- Assignment
Please write out, exactly as given, every line of the entries below up to and including the line with "Why Beyondsoft (66, 2087)".

- Stored data

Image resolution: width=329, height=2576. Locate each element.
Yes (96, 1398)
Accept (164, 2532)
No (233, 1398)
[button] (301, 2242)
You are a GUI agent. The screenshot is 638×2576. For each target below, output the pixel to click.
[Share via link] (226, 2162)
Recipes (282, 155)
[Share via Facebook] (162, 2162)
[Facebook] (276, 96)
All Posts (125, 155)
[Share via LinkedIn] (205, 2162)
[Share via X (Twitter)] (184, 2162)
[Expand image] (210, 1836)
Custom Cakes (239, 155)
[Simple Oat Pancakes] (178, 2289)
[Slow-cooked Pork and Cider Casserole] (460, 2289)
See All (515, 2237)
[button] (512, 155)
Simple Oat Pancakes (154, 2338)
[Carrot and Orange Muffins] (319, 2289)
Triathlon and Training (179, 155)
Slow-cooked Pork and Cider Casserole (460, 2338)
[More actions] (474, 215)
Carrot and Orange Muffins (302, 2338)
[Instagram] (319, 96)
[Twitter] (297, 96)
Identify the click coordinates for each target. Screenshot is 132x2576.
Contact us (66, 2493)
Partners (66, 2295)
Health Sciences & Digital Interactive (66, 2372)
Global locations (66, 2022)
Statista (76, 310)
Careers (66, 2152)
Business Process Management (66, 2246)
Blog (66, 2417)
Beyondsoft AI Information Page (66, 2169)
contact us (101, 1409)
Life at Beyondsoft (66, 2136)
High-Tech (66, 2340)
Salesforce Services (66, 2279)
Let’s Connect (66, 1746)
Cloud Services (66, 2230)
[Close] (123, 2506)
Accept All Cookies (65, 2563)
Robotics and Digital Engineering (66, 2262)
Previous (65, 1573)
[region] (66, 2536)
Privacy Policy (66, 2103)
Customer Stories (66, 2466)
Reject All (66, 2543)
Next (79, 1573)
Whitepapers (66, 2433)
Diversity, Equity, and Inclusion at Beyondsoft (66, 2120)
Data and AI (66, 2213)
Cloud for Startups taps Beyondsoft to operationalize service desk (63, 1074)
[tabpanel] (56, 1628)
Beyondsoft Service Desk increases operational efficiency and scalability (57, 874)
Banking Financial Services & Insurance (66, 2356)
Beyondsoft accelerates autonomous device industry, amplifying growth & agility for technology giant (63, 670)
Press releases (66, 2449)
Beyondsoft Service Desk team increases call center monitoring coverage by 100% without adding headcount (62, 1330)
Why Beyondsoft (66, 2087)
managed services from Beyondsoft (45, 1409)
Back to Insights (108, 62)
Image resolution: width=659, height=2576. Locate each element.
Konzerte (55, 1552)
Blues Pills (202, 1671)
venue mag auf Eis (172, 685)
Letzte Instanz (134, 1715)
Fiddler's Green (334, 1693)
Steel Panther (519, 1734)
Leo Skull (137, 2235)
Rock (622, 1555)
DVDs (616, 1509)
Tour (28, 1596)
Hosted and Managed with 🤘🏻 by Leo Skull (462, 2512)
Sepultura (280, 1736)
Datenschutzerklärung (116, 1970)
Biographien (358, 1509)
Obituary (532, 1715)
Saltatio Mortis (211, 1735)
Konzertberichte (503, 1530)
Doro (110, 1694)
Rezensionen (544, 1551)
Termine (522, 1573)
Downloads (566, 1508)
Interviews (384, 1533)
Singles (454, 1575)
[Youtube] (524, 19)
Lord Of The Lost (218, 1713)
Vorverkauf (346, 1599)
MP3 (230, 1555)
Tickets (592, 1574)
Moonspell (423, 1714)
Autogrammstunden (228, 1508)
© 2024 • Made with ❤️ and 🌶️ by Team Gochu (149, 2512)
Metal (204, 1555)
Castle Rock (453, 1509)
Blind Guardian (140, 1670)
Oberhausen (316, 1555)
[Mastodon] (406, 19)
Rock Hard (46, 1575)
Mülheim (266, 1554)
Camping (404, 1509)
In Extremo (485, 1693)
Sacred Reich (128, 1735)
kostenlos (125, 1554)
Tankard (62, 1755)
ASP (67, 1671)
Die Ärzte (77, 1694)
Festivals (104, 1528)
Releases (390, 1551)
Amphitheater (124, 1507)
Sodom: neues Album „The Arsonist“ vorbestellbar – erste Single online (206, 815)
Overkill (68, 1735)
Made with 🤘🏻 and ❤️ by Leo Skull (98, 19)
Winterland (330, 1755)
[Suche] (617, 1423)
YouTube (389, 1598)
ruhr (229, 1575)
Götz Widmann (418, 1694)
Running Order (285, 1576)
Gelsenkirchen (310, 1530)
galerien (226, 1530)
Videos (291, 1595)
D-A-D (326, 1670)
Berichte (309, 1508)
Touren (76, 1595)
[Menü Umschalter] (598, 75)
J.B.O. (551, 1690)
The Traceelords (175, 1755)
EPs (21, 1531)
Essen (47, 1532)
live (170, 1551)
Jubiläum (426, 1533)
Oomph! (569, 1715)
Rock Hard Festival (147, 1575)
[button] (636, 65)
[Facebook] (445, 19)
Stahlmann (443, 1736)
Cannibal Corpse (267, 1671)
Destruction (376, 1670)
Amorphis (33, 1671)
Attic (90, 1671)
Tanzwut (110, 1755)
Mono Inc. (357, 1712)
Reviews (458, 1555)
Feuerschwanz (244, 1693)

- Response to this exercise
Image resolution: width=329, height=2576. Locate each element.
Yes (96, 1398)
Accept (164, 2532)
No (233, 1398)
[button] (301, 2242)
You are a GUI agent. The screenshot is 638×2576. For each target below, output the pixel to click.
[Share via link] (226, 2162)
Recipes (282, 155)
[Share via Facebook] (162, 2162)
[Facebook] (276, 96)
All Posts (125, 155)
[Share via LinkedIn] (205, 2162)
[Share via X (Twitter)] (184, 2162)
[Expand image] (210, 1836)
Custom Cakes (239, 155)
[Simple Oat Pancakes] (178, 2289)
[Slow-cooked Pork and Cider Casserole] (460, 2289)
See All (515, 2237)
[button] (512, 155)
Simple Oat Pancakes (154, 2338)
[Carrot and Orange Muffins] (319, 2289)
Triathlon and Training (179, 155)
Slow-cooked Pork and Cider Casserole (460, 2338)
[More actions] (474, 215)
Carrot and Orange Muffins (302, 2338)
[Instagram] (319, 96)
[Twitter] (297, 96)
Identify the click coordinates for each target. Screenshot is 132x2576.
Contact us (66, 2493)
Partners (66, 2295)
Health Sciences & Digital Interactive (66, 2372)
Global locations (66, 2022)
Statista (76, 310)
Careers (66, 2152)
Business Process Management (66, 2246)
Blog (66, 2417)
Beyondsoft AI Information Page (66, 2169)
contact us (101, 1409)
Life at Beyondsoft (66, 2136)
High-Tech (66, 2340)
Salesforce Services (66, 2279)
Let’s Connect (66, 1746)
Cloud Services (66, 2230)
[Close] (123, 2506)
Accept All Cookies (65, 2563)
Robotics and Digital Engineering (66, 2262)
Previous (65, 1573)
[region] (66, 2536)
Privacy Policy (66, 2103)
Customer Stories (66, 2466)
Reject All (66, 2543)
Next (79, 1573)
Whitepapers (66, 2433)
Diversity, Equity, and Inclusion at Beyondsoft (66, 2120)
Data and AI (66, 2213)
Cloud for Startups taps Beyondsoft to operationalize service desk (63, 1074)
[tabpanel] (56, 1628)
Beyondsoft Service Desk increases operational efficiency and scalability (57, 874)
Banking Financial Services & Insurance (66, 2356)
Beyondsoft accelerates autonomous device industry, amplifying growth & agility for technology giant (63, 670)
Press releases (66, 2449)
Beyondsoft Service Desk team increases call center monitoring coverage by 100% without adding headcount (62, 1330)
Why Beyondsoft (66, 2087)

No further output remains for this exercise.